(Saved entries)
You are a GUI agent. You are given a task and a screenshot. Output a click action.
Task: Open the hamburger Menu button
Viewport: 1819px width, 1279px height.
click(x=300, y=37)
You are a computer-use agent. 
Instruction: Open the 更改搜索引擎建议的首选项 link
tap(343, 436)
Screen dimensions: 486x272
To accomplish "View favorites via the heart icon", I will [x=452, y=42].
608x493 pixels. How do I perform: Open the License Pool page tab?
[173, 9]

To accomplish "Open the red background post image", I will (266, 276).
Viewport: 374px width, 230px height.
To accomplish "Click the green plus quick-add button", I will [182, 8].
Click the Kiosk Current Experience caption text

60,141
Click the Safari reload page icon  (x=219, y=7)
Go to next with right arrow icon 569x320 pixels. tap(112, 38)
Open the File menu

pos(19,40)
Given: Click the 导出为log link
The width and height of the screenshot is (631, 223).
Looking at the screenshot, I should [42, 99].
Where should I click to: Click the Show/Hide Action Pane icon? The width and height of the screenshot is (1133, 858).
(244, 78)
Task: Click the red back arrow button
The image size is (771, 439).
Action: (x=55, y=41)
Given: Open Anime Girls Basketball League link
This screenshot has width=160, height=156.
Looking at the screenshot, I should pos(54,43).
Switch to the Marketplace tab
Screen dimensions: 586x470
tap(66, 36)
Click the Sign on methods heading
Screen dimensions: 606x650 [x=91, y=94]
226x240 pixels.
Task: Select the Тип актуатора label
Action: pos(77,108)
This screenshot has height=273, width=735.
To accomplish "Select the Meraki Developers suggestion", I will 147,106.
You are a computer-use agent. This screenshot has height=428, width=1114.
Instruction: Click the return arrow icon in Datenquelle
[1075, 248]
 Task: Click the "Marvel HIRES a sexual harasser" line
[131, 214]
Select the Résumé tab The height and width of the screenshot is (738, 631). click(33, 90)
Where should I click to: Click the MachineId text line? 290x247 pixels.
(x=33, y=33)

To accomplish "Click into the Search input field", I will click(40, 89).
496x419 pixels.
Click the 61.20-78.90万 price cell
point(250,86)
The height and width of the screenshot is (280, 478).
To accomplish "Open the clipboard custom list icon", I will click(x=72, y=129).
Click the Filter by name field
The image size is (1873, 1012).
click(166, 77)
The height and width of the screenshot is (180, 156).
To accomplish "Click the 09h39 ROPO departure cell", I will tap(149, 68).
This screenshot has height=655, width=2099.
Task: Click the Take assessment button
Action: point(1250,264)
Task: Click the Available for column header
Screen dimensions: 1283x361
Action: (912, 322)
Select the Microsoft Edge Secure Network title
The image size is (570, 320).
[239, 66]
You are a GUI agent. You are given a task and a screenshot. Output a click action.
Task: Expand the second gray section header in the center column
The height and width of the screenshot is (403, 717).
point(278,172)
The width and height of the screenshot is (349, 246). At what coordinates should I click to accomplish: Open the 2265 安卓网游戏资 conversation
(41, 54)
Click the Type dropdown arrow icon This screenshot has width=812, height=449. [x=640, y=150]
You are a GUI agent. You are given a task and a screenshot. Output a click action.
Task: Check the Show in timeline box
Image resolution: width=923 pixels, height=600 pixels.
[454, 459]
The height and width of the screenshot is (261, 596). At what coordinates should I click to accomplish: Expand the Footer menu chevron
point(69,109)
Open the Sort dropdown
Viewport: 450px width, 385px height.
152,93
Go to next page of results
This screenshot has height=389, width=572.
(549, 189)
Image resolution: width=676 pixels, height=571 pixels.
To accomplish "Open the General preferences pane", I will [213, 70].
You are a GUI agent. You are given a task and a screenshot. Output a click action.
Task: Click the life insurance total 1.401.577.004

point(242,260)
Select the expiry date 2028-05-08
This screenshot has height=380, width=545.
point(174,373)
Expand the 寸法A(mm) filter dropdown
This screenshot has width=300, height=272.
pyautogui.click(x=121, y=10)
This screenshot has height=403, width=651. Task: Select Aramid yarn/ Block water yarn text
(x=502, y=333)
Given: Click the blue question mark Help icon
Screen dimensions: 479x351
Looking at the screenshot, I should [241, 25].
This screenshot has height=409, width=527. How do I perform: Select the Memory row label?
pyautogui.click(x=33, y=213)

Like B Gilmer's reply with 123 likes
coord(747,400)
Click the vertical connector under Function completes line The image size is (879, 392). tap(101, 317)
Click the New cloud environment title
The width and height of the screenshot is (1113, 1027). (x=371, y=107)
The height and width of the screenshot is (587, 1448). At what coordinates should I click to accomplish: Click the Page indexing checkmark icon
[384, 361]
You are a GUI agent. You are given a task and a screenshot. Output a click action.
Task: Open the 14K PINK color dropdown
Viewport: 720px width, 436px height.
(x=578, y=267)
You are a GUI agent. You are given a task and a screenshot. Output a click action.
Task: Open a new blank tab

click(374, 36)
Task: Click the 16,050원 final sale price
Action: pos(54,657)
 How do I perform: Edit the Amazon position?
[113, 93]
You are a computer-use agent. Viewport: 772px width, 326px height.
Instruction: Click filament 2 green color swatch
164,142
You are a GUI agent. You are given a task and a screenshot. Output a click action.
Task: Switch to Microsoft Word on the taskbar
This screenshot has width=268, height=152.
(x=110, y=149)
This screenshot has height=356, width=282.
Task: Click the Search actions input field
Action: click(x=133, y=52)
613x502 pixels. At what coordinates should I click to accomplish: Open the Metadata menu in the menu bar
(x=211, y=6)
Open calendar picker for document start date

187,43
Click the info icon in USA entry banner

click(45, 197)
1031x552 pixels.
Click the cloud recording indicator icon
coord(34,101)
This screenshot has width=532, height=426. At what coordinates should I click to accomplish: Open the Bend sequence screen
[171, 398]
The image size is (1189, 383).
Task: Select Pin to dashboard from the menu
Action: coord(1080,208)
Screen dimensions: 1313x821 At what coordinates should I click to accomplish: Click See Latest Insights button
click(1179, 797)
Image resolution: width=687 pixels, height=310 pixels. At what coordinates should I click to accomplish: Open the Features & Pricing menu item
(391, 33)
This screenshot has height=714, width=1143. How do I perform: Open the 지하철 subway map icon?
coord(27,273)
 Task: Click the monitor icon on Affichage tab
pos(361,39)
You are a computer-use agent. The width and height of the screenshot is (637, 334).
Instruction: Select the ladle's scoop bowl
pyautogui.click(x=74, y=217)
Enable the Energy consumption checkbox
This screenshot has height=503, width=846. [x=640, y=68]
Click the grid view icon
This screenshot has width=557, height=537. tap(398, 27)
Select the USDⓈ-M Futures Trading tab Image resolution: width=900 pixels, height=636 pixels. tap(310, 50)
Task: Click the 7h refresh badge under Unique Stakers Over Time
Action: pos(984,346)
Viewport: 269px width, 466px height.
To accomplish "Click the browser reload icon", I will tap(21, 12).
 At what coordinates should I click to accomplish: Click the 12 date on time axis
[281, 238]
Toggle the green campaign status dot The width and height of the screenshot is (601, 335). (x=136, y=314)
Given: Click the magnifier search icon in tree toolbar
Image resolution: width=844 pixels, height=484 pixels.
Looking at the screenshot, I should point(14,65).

> _Work order_:
Select every line above that contains the word "reload", and copy it.

> _Result for this exercise_:
Click the Safari reload page icon  (x=219, y=7)
To accomplish "Click the browser reload icon", I will tap(21, 12).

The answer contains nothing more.